Texto fuente
□ □ □ □ □ □ □
La unicidad del período durante la puesta autoritativa de los fundamentos es inherente al Nuevo Testamento, por ello, Oscar Cullmann está en lo correcto al afirmar que «el escándalo del cristianismo es creer que estos pocos años, que para la historia secular no tienen ni mayor ni menor significación que otros períodos, son el centro y la norma de la totalidad del tiempo».
Profecía
Con igual confianza podemos sostener que el don de profecía ha cesado. En el Nuevo Testamento, la profecía no era meramente un don expositivo que capacitaba a un hombre para desentrañar el significado de una vasta revelación, como lo era en el Antiguo Testamento. Los profetas eran órganos de revelación, hombres a quienes Dios les daba a conocer su voluntad y a quienes Él les autorizó actuar como sus voceros. En la iglesia de Corinto, por ejemplo, los profetas eran hombres que tuvieron revelación y «entendieron todos los misterios». Algunas veces, la revelación era una predicción, otras veces era una directiva, y en otras ocasiones (como en el Apocalipsis de Juan), era un complejo y sostenido descubrimiento de la mente de Dios que abarcaba una amplia variedad de temas doctrinales, exhortativos y escatológicos.
Por lo tanto, tenemos el derecho de esperar de los profetas, «misterios y revelaciones». Cuando aplicamos este criterio a las profecías modernas, queda demostrado, muy dolorosamente, que el don de profecía ha cesado. Las razones no están lejos de ser halladas.
En primer lugar, así como el apostolado, la profecía era fundacional. El fundamento al que se refiere Ef. 2:20, es el de los apóstoles y profetas. Durante el tiempo de echar los fundamentos, así como sus predecesores del Antiguo Testamento, los profetas estaban produciendo material que más tarde sería incorporado en la Biblia. Además, estos profetas estaban resolviendo la urgente necesidad de instrucción y guía para las responsabilidades diarias, hasta que la iglesia tuviese suficiente Escritura. Pero estas responsabilidades no podían prolongarse más allá de la misma época de echar los fundamentos.
□ □ □ □ □ □ □
Entradas extraídas
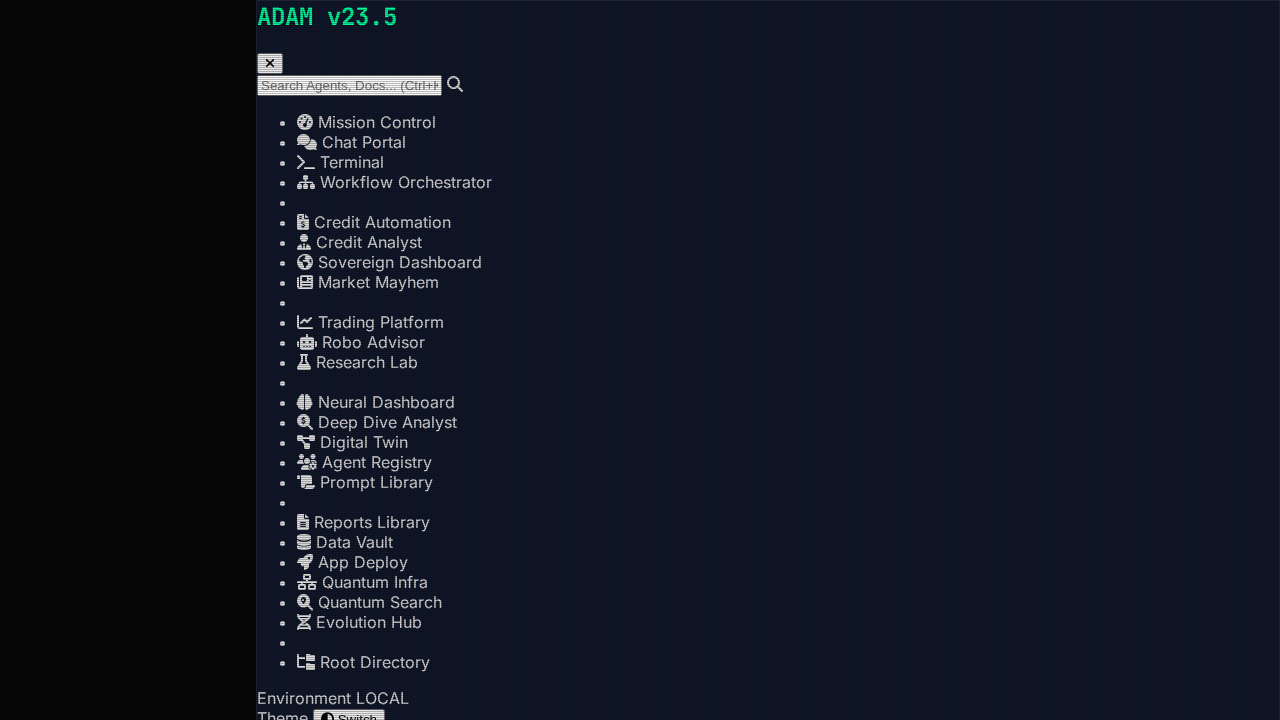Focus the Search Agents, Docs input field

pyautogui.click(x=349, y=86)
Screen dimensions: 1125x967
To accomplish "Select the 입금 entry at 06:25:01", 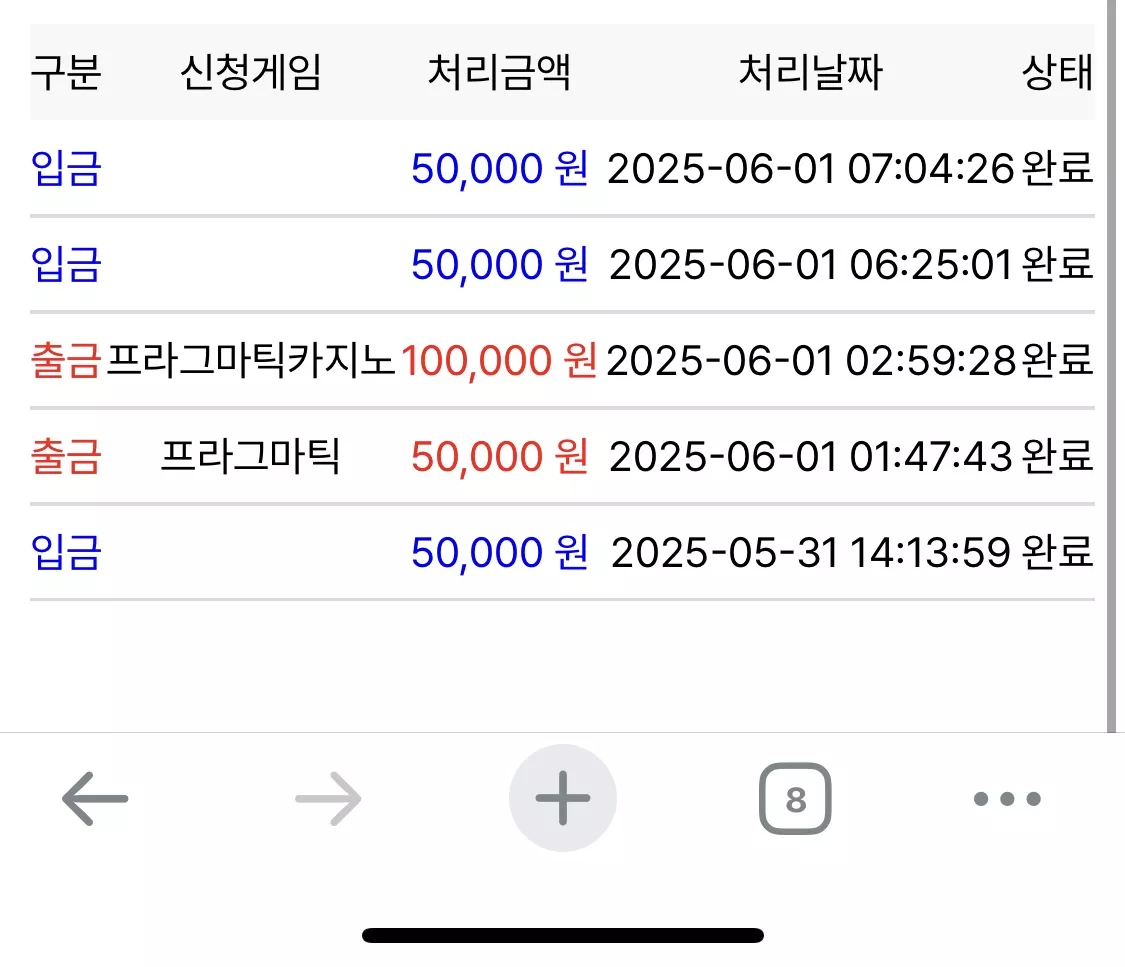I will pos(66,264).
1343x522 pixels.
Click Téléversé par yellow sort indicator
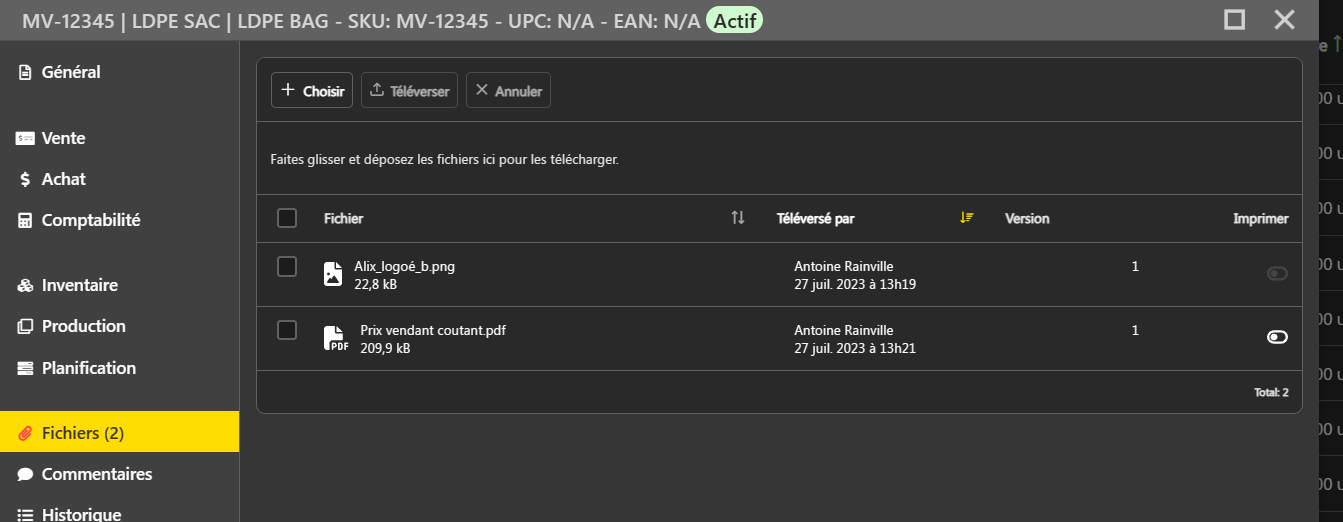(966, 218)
□ □ □ □ □ □ □
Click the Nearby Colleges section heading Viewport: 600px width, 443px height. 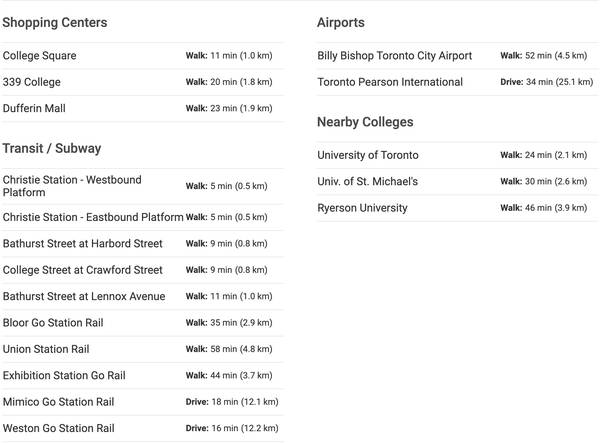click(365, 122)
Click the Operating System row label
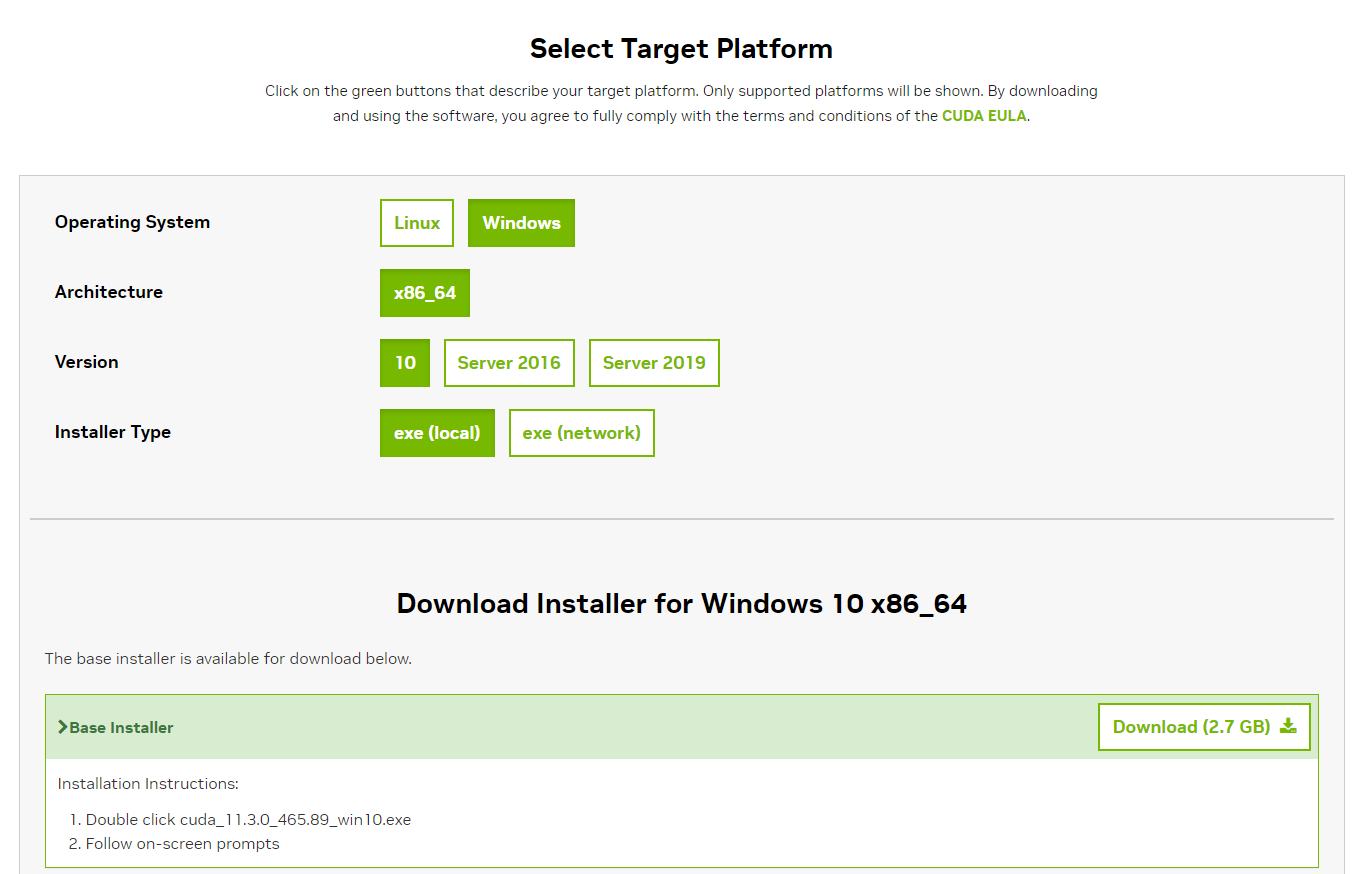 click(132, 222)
□ □ □ □ □ □ □
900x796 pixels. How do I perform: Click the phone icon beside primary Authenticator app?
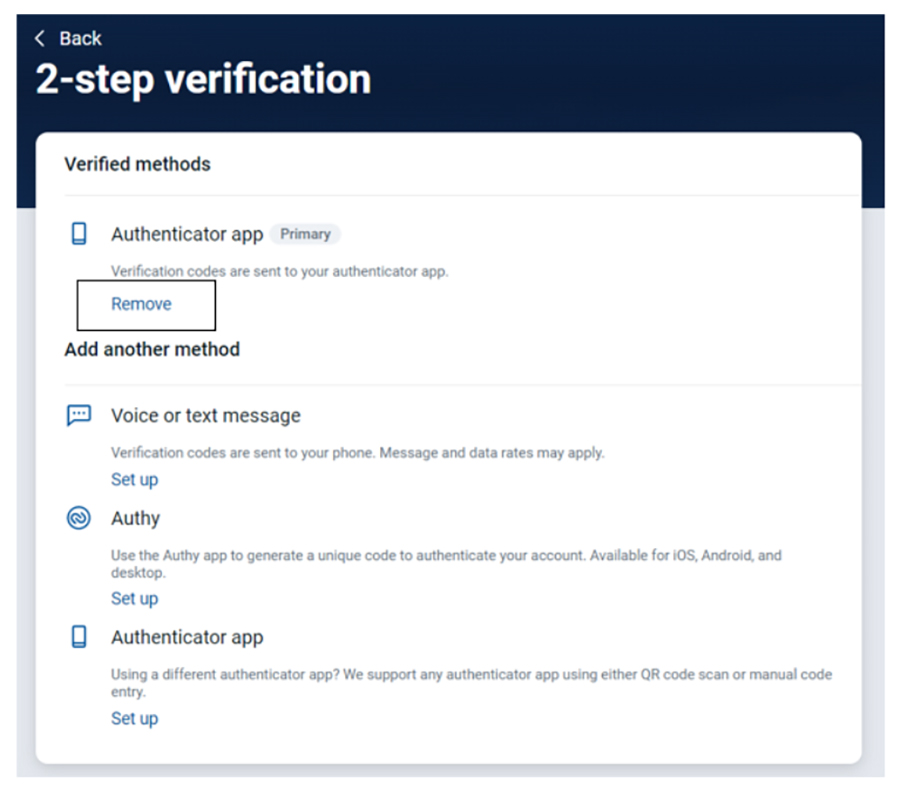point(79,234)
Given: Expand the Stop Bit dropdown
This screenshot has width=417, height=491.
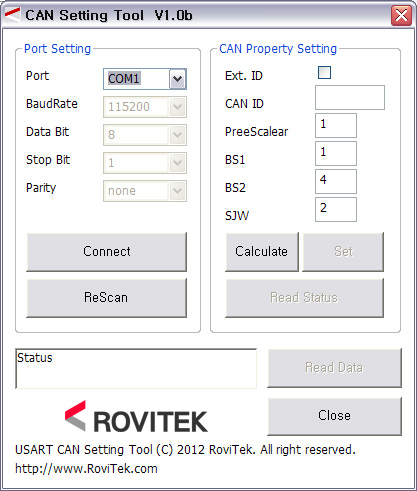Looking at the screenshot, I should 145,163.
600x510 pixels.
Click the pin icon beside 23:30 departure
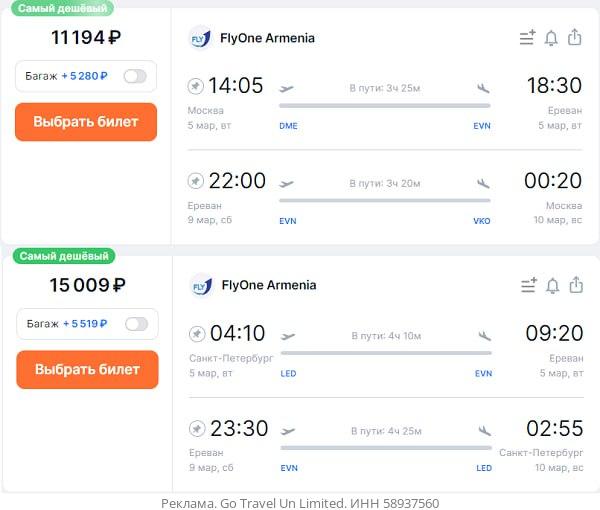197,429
□ □ □ □ □ □ □
Ejercicios escritos
• A. Enumera todas las formas que, según el texto sobre el don de profecía, podía adoptar la revelación dada a los profetas.
• B. Escribe la continuación del texto sobre el don de profecía a partir de su última oración.
Las entradas provienen de una fuente distinta.

Lista de respuestas
• A. Una predicción; una directiva; un complejo y sostenido descubrimiento de la mente de Dios que abarcaba una amplia variedad de temas doctrinales, exhortativos y escatológicos.

• B.
En segundo lugar, incluso dentro del mismo Nuevo Testamento, hay evidencia de que el restablecimiento del oficio profético (después de un largo silencio desde Malaquías a Juan el Bautista) fue solamente transicional. Mientras figura en forma prominente en la vida de la iglesia que se nos da en 1 Corintios 12 al 14, se encuentra casi ausente en las últimas epístolas de Pablo, es decir en las pastorales (Timoteo y Tito). Está ausente también en otros libros tardíos del Nuevo Testamento tales como en 1 Juan. Esto sugiere, con fuerza, que el ministerio de los profetas estaba ya suprimiéndose, incluso antes que el canon se cerrara.
En tercer lugar, siendo el ministerio profético revelacional, estaba íntimamente relacionado al desarrollo del canon. Mientras el canon estaba incompleto, la iglesia tenía que poseer otros medios de acceso a la mente de Dios, principalmente mediante la profecía. Ahora que el canon está completo, todo lo necesario para la salvación, o está claramente expresado en la Biblia, o puede deducirse de ella por buena y necesaria consecuencia, tal como nos lo recuerda la Confesión de Fe de Westminster. Afirmar que la profecía es aún necesaria, es afirmar que la Biblia es incompleta e imperfecta y que por lo tanto, necesita suplementarse. Ya sea que esta suplementación se ofrezca por los profetas pentecostales o por los decretos papales, el principio es el mismo: la conciencia de la Iglesia está siendo atada mediante algo adicional a la Biblia.


Hablar en lenguas

El hablar en lenguas tiene un lugar especial en el pentecostalismo, no sólo como el común de los dones sino como la señal inicial del bautismo en el Espíritu, el medio de manifestar profunda devoción, y muy a menudo, como el supremo objetivo del anhelo cristiano. A pesar de todos los argumentos avanzados por los carismáticos, no vemos razón alguna para abandonar el punto de vista tradicional de que el don de las lenguas ha cesado con los apóstoles.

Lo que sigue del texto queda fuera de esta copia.